黄色靱帯は上下の椎弓間を架橋し、脊柱管の後壁とと側壁を構成します。黄色靱帯骨化症はこの靱帯が何らかの原因で肥厚し骨組織に置換され脊柱管が後側壁より圧迫狭窄された状態をいいます。

アジア人に多く、胸椎部の脊髄・神経根圧迫症状を起こす代表疾患となっています。下位胸椎から胸腰椎移行部に多く頚椎での発症はほとんどありません。調査によると30歳以上で発生することがほとんどで、30歳以下ではほとんどありません。最近の報告では30歳未満でもアスリート特に野球のピッチャーで黄色靱帯骨化症による手術例があります。右投げなら左側の肥厚が大きくなる傾向があります。

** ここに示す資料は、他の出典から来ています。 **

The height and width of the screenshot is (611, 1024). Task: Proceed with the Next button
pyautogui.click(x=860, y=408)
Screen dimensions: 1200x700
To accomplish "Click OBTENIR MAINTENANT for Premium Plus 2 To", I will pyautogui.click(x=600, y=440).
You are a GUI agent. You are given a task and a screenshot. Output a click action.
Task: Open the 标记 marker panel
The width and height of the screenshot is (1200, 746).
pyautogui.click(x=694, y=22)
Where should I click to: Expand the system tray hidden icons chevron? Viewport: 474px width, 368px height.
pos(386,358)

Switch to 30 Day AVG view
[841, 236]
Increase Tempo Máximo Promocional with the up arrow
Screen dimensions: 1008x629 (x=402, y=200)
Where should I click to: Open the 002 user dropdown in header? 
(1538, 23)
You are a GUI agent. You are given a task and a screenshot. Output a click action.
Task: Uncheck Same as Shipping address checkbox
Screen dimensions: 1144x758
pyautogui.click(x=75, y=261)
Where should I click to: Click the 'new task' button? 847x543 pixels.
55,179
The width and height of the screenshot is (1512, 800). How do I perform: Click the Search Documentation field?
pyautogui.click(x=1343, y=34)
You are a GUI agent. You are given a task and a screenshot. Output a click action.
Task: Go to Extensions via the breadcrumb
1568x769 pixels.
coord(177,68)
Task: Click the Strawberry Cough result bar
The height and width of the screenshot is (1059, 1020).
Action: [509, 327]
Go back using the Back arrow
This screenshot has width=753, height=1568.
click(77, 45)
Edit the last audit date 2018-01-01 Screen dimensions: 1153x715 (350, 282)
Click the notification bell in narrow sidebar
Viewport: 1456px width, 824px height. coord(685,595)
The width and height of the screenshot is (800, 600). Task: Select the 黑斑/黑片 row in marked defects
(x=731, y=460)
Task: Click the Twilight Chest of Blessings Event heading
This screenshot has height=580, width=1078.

症状は患側の肋間神経痛、下部胸壁の痛み(違和感、張り感、筋肉痛様)を中心に、時に下肢のしびれや下肢筋力の低下が起こります。

診断はMann試験陽性に加えて、レントゲン、MRIを行い、CTによる精査が必要です。保存的な治療を行って改善しない場合は手術を考慮します。

Mann試験:両足を前後につけて起立し閉眼させます。体幹が動揺し10秒以内に足の位置がずれる時を陽性とします。脊髄後索路障害による平衡機能障害の可能性があります。